Heterobilharzia

Scientific classification
- Domain: Eukaryota
- Kingdom: Animalia
- Phylum: Platyhelminthes
- Class: Trematoda
- Order: Diplostomida
- Family: Schistosomatidae
- Genus: Heterobilharzia Price, 1929

= Heterobilharzia =

Genus of trematodes

Heterobilharzia is a genus of trematodes in the family Schistosomatidae. The species Heterobilharzia Americana is a parasite of the Southeastern United States and typically found in raccoons. Species of this genus are responsible for Schistosoma in canines. Cercariae found in freshwater may also cause Swimmer's itch in humans.

== Cycle ==
=== Intermediate host ===
Eggs are released in the feces of an infected host (raccoons and other mammals) and enter freshwaters such as streams, rivers, and lakes. Miracidium hatch from the egg and begin to actively search for a suitable intermediate host. Typical intermediate hosts include mollusks and freshwater snails. Miracidium penetrates the intermediate host and develops into mother sporocysts. The sporocysts multiply via asexual reproduction to produce daughter sporocysts, which enter the digestive system of the intermediate host and evolve into cercariae. The cercariae are excreted from the snail and become free-living organisms in bodies of freshwater.

=== Definitive host ===
Cercariae actively search for their definitive host and enter by penetrating the skin of the mammal.
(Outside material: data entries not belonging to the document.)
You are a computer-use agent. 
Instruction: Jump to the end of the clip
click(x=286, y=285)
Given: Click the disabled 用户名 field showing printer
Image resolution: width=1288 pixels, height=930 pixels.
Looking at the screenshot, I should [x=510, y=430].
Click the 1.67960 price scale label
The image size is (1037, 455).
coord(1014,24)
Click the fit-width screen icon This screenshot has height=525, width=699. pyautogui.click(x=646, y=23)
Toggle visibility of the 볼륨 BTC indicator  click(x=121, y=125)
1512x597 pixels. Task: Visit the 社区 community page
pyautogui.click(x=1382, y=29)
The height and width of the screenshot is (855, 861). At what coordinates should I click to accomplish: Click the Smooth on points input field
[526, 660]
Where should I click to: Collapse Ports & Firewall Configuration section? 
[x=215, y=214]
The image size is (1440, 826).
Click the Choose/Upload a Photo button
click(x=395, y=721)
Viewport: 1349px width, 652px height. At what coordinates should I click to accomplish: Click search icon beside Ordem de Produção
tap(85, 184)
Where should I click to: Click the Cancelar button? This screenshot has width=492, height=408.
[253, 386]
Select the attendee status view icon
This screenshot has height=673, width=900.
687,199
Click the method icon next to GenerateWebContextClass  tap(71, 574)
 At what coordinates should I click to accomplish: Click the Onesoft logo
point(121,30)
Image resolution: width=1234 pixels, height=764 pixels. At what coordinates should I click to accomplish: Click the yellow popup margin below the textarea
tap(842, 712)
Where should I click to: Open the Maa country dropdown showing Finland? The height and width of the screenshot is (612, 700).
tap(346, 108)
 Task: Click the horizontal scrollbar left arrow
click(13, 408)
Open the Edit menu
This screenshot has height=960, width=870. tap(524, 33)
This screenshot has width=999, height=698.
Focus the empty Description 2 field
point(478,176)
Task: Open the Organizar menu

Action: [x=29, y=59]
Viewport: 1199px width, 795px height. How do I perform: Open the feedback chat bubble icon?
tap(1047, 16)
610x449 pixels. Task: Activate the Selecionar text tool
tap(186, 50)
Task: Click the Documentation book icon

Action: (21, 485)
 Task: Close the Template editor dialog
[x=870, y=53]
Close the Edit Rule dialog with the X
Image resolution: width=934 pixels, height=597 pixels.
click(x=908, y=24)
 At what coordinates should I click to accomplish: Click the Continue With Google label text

Once in the bloodstream, the cercariae begin to transform into adults. The young adults circulate in the blood and pass through the lungs until residing in the liver and reaching full maturity. Mature adults may release eggs that migrate to the lumen of the intestines and are excreted in the feces. This starts the life cycle for the next generation.

==Species==
- Heterobilharzia americana Prince 1929 (Price, Emmett W. 1929. A synopsis of the trematode family Schistosomidae with descriptions of new genera and species. Proceedings of the United States National Museum 75(18): 1-39.)
- Heterobilharzia nutria

==Related species==
Related species include mammalian schistosomes of freshwater within the United States.